1. Gene annotation enrichment analysis showing the top five upregulated (orange) and downregulated (blue) GO terms in a data set obtained from proteomic analysis of total protein extracts of PolgA ^mut/mut (n = 4) and PolgA ^+/+ (n = 3) cells.
2. Absolute quantification of the cytoplasmic mtDNA genes Nd2 and Nd4 in PolgA ^+/+ and PolgA ^mut/mut cell lines.
3. Scheme of cGAS/STING pathway activation upon mtDNA sensing (Created with BioRender.com).

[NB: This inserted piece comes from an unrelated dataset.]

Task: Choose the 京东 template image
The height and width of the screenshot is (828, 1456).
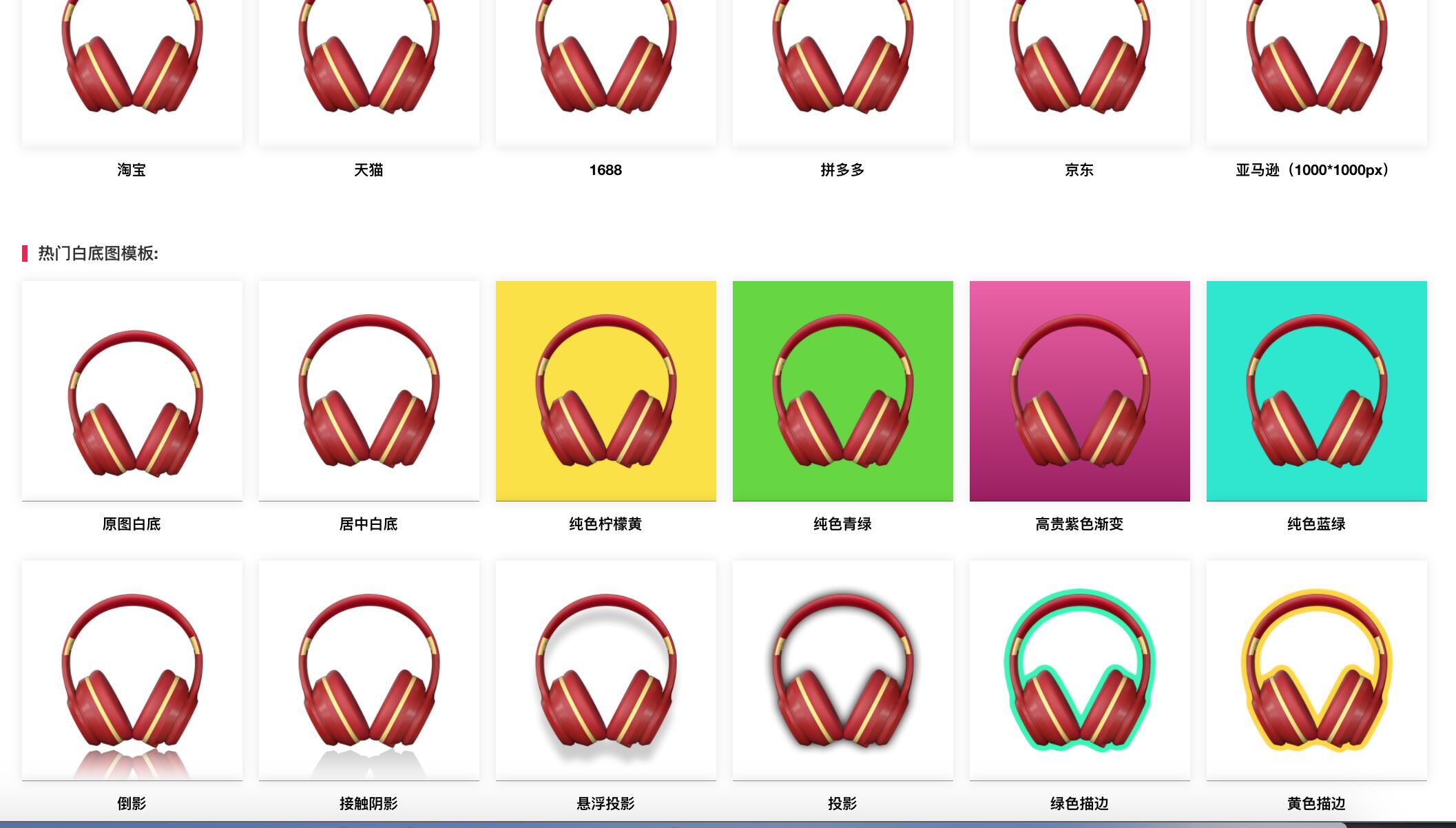Action: [1079, 69]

4. Representative Western blots for the analysis of the cGAS/STING signaling pathway in PolgA ^+/+ and PolgA ^mut/mut cells with β‐actin serving as loading control.
5. Secreted IFNβ in supernatants from three distinct PolgA ^+/+ and PolgA ^mut/mut cell lines. The 15.81 pg/ml detected by ELISA in PolgA ^mut/mut cell supernatants corresponds to 18.97 IU/ml recombinant mouse (rm) IFN‐β according to the R&D Systems cytokine conversion table (https://www.rndsystems.com/cn/resources/technical‐information/unit‐conversion‐table).

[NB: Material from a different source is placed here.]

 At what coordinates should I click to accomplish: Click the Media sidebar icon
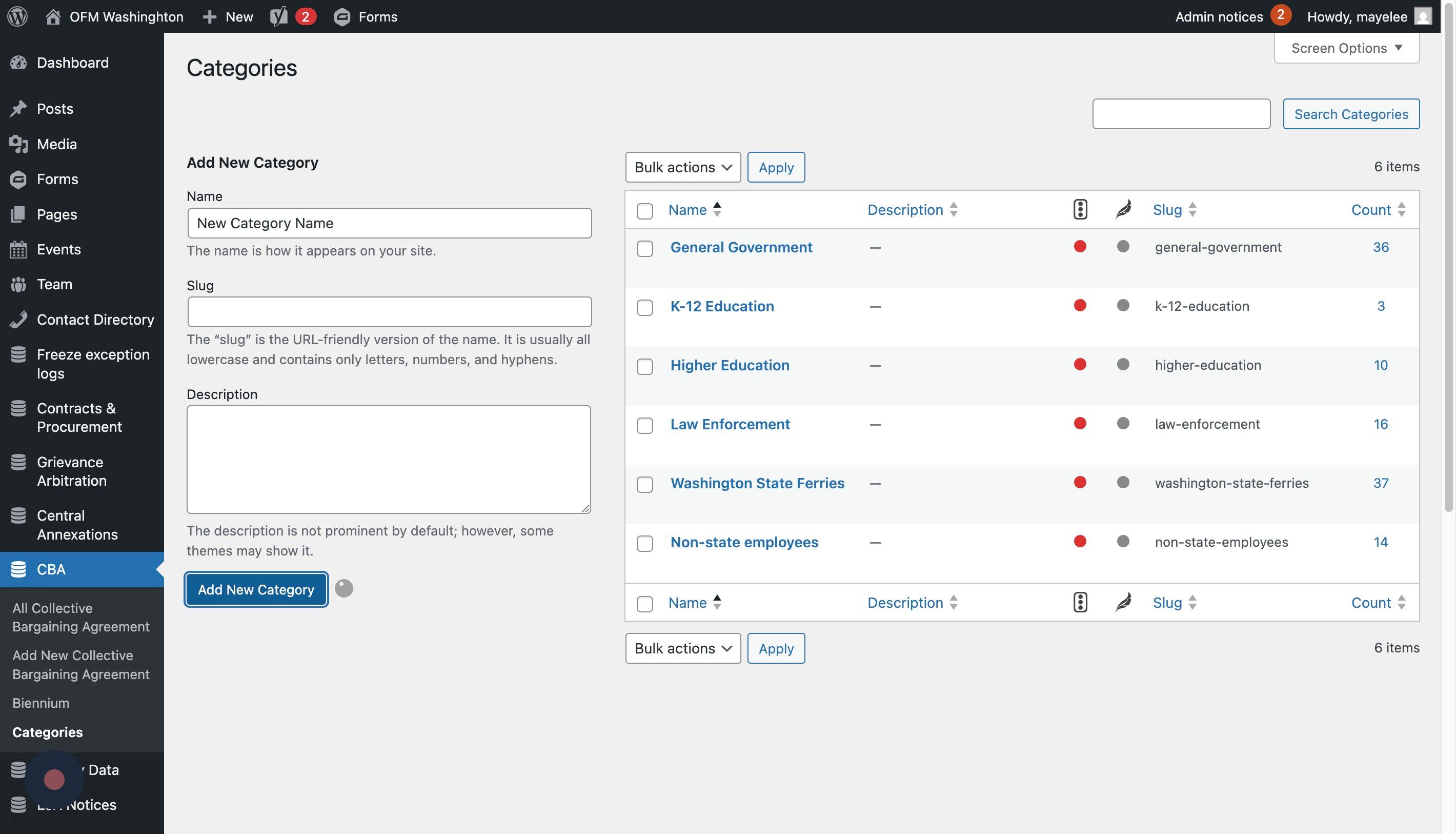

6. RT‐qPCR analysis of Stat1 in three different PolgA ^+/+ and three PolgA ^mut/mut cell lines.
7. Western blot analysis of pospho (Tyr701)‐STAT1 and STAT1 with β‐actin as loading control in PolgA ^+/+ and PolgA ^mut/mut cells.
8. Densitometric analysis of pSTAT1 and STAT1 expression normalized to β‐actin and set to 1 in three PolgA ^+/+ or three PolgA ^mut/mut cell lines.

Data information: Data are shown as the mean ± SEM of three biological replicates and were analyzed with two‐tailed unpaired Student's t‐test. Asterisks indicate significance as *P < 0.05.

Source data are available online for this figure.